Re: etyma for Crãciun...

From: g
Message: 28905
Date: 2003-12-29

On Mon, Dec 29, 2003, at 03:17 PM, Mate wrote:

> Piotr's idea about Hungarian is, as I showed, very unlikely
> possible because of numerous reasons (including accent, -ará- in Hung.
> etc.).

Only for the sake of discussion (-: on the other hand,
esp. Russians seem (at least to me) to make of virtually
any [o] > [a], so why can't I assume that a thing such
as [karac^on] was perceived as... uneducated, so that
the scribblers concluded they had to put the "correct"
word on paper: <koro-...whatever>? Don't you find? ;-)
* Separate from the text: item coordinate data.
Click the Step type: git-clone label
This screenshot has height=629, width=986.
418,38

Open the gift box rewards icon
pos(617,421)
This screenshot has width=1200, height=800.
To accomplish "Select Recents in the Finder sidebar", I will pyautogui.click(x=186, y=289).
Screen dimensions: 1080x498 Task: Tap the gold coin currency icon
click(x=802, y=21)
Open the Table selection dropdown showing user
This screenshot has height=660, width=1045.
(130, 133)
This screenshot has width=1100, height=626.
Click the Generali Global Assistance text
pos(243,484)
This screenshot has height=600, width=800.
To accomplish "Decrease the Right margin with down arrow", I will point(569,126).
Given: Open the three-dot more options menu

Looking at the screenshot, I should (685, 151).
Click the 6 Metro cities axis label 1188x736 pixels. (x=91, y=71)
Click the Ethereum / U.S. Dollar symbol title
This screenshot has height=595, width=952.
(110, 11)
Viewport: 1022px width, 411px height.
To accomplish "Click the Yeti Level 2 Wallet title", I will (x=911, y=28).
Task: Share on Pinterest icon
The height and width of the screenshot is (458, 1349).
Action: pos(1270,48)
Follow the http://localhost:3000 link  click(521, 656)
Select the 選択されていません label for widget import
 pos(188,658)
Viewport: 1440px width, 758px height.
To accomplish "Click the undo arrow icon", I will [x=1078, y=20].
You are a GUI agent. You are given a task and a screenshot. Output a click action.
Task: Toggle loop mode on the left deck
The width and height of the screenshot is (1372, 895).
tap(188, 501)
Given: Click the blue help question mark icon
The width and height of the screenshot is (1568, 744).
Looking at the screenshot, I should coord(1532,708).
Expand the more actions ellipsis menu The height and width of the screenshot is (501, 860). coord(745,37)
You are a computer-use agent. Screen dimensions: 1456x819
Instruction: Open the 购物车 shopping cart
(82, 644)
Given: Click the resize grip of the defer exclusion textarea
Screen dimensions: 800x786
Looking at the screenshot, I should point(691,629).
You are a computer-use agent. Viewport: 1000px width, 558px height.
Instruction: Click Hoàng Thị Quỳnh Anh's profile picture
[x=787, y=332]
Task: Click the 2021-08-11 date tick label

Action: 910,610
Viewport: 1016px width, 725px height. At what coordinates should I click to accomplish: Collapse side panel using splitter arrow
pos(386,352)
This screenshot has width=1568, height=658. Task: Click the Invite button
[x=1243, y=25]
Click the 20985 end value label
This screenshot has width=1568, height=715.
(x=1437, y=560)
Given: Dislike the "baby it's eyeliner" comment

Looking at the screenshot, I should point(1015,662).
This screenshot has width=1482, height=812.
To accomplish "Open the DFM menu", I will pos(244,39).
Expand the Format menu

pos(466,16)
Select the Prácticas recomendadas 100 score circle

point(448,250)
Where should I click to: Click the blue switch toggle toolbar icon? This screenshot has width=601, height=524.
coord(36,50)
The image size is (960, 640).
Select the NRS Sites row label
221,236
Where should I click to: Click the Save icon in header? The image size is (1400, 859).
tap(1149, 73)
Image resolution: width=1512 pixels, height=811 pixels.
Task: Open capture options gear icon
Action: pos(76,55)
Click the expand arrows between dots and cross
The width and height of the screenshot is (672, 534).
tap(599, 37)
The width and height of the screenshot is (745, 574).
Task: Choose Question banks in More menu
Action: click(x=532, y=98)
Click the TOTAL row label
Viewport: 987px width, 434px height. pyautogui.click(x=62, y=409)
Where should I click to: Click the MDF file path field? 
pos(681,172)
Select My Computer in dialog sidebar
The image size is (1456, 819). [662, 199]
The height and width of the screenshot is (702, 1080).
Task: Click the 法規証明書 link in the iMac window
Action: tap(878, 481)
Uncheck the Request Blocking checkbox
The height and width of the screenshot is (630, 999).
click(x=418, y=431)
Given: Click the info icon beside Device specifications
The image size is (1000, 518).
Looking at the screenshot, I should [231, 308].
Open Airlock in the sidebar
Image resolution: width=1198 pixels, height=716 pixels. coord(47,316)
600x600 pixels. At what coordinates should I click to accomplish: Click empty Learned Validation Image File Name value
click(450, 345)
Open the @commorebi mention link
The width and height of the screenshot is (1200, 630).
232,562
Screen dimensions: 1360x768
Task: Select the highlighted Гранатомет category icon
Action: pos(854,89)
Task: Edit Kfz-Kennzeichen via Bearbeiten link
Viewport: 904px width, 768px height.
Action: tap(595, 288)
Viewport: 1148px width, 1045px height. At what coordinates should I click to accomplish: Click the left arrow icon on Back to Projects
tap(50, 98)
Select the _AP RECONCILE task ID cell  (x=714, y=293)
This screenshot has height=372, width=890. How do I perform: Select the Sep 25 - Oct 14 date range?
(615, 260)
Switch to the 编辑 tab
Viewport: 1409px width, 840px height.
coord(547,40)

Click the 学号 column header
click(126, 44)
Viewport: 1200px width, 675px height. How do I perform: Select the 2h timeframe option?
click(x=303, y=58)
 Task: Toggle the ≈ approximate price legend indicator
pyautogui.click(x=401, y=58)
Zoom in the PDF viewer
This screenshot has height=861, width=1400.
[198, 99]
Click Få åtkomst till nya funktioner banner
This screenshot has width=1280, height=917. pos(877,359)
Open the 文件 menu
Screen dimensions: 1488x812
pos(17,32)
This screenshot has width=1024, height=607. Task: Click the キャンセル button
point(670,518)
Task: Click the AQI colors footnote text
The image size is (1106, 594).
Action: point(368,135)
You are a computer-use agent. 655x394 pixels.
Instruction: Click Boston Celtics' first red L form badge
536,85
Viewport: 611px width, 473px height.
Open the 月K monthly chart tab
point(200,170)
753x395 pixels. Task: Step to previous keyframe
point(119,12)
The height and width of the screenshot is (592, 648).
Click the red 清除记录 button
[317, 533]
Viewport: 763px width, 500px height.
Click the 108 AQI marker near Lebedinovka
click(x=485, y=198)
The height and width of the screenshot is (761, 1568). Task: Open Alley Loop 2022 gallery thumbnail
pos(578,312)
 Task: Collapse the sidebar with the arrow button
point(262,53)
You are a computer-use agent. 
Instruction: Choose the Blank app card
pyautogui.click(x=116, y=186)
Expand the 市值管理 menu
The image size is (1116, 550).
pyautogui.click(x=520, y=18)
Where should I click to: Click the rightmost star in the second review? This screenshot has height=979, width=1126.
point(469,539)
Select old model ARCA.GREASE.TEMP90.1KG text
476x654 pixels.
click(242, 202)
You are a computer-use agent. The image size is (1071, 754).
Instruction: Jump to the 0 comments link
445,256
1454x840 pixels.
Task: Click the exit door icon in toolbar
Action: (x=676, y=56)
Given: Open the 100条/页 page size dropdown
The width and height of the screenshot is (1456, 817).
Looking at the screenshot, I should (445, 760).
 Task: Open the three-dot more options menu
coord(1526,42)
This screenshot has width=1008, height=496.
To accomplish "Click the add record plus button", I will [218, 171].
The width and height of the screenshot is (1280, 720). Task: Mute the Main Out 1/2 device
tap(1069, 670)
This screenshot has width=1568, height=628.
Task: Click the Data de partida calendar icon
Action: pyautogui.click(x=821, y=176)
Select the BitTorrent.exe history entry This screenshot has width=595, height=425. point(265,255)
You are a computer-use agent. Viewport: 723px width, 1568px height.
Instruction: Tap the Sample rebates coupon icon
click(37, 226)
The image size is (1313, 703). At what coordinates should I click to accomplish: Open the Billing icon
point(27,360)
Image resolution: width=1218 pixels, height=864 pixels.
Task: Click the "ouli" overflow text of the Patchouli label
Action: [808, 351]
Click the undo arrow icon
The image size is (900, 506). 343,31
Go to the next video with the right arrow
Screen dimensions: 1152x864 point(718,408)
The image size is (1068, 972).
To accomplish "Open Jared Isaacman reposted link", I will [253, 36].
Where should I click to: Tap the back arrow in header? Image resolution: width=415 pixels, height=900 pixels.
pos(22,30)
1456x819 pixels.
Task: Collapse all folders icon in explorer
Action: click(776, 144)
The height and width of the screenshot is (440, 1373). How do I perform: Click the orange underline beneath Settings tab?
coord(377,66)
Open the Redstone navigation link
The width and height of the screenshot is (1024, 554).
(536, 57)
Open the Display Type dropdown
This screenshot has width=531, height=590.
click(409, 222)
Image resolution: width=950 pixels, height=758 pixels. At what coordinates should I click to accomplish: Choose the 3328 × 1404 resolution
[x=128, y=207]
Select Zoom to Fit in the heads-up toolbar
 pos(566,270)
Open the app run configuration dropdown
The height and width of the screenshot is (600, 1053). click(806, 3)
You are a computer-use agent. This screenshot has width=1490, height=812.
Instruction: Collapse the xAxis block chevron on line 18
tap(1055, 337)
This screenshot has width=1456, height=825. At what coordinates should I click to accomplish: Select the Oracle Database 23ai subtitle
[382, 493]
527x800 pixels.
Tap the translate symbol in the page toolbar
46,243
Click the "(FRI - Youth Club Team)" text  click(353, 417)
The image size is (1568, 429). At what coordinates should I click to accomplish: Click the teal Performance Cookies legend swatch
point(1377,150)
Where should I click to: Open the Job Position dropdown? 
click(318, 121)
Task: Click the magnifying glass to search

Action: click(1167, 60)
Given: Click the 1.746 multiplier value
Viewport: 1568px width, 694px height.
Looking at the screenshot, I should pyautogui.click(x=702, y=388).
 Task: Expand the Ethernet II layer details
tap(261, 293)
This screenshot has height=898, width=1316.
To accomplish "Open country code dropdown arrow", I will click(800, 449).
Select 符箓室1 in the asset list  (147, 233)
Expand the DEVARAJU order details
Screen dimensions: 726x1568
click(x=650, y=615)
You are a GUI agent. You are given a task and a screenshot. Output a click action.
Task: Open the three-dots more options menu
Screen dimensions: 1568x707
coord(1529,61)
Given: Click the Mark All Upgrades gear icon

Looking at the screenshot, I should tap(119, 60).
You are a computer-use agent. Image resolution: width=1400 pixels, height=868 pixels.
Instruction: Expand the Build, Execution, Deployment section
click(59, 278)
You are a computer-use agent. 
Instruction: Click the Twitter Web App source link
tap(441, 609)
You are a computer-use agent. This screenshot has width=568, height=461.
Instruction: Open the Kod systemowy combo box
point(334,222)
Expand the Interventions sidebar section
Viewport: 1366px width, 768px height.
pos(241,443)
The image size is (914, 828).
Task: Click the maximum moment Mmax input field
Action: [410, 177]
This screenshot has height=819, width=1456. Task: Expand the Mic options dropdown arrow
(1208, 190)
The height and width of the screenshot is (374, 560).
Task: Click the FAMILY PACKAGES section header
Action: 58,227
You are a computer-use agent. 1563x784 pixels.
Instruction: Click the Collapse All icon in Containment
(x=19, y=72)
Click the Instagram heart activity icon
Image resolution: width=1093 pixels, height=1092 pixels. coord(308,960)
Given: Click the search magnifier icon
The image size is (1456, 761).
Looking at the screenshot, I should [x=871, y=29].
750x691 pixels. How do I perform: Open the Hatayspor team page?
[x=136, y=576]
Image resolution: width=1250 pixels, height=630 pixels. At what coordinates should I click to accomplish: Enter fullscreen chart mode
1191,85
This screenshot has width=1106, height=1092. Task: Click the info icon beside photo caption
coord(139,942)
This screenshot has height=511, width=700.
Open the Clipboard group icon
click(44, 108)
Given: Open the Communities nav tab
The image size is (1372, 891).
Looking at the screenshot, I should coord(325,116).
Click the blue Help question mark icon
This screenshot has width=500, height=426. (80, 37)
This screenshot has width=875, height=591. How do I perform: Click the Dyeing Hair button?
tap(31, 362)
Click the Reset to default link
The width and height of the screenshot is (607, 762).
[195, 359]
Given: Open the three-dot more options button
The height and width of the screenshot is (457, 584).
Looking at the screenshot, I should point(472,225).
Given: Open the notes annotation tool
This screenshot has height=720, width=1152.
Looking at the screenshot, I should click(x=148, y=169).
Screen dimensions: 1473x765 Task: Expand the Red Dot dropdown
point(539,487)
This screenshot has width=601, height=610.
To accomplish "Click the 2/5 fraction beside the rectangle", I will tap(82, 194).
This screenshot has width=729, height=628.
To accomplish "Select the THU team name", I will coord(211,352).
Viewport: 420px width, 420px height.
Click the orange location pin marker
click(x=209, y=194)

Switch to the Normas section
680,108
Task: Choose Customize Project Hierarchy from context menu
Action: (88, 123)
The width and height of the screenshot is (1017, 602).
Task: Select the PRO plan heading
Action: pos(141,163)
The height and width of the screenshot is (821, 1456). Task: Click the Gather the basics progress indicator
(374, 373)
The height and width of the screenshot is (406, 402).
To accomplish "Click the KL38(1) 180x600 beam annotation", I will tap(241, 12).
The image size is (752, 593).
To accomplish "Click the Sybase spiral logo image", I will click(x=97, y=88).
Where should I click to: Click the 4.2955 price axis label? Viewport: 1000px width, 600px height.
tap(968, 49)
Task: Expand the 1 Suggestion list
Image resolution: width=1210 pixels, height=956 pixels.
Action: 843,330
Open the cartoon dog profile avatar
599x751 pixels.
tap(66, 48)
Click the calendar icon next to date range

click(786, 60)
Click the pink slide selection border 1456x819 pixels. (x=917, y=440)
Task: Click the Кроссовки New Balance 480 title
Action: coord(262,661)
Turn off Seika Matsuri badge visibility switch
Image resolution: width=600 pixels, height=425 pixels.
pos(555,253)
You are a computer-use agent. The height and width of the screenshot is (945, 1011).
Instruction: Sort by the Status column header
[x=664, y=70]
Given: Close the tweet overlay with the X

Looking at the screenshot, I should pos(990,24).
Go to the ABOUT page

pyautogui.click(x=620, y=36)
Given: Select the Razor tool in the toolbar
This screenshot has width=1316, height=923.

(I didn't get an answer referring to gorod, Volodimir
and the like, that stay in contrast with "clusterized"
grad, Vlad- etc. My question is: why this preference
in Eastern Slavic idioms? I got no idea about Slavic
languages, but my feeling says it must be an East-Slavic
feature.)

> So there is no reason to assume it is borrowed from Romance.
> For Romanian I accept the possibility of mixing with
> creatione- or smth.

A strong thing remains the Hungarian variant, karácsony.
AFAIK, it means Christmas only, i.e. there is no
log connotation to it (correct me if I'm wrong). Even
in Romanian, where there is a word family related to
all those <krak> family -- <cracã, crãcan, creangã> -,
nobody will establish a *natural* and *logical* connection
between <Crãciun> and these words. It is only the linguist
who does, and explains it to the rest of the "lay" people.

So, if there is no pre-Christian notion for which the
Slavic-Germanic <krak> vocabulary had been used, then
I for one assume in the case of Slavs (and only in their
case) Volksetymologie played the decisive role. (Therefore
Marius's hypothesis B seems to be a wee tad more plausible.)

BTW, Rum. <cracã, crãcan [esp. this one], creangã;
+ crac> are remote relatives of Engl. <crotch, crutch>,
Germ. <Krücke> as well. An interesting thing is this in
Romanian: the word for <Krücke, crutch> could have been
very well <crãcan>, but it wasn't to be. Instead, Romanians
preferred a Slavic loan, <cârjã> (regionally also <cârje>),
from Old Slav. kryz^i (hopefully, I give here a spelling
close to the real one) "cross". No Romanian native-speaker
without linguistics education knows that <cârjã> initially
means "cross" (in Romanian <cruce>), and that the words
used for thick twigs (and in the figurative sense for
other kind of bifurcations and secondary stems), <crãcan,
crac, cracã>, would better fit for the meaning "crutch, Krücke"
(semantically, phonologically, etymologically). Besides,
the hypothetic link <crãciun>-<cruce> I already mentioned.
I don't know whether it's worth taking into consideration,
maybe not. But it wouldn't be too spectacular: Hungarian
<kereszt> and <keresztény> come to my mind, i.e. "cross" and
"Christian," both from <Christus/Hristos>.

So, the ultimate PIE word would be then *ger, wouldn't it?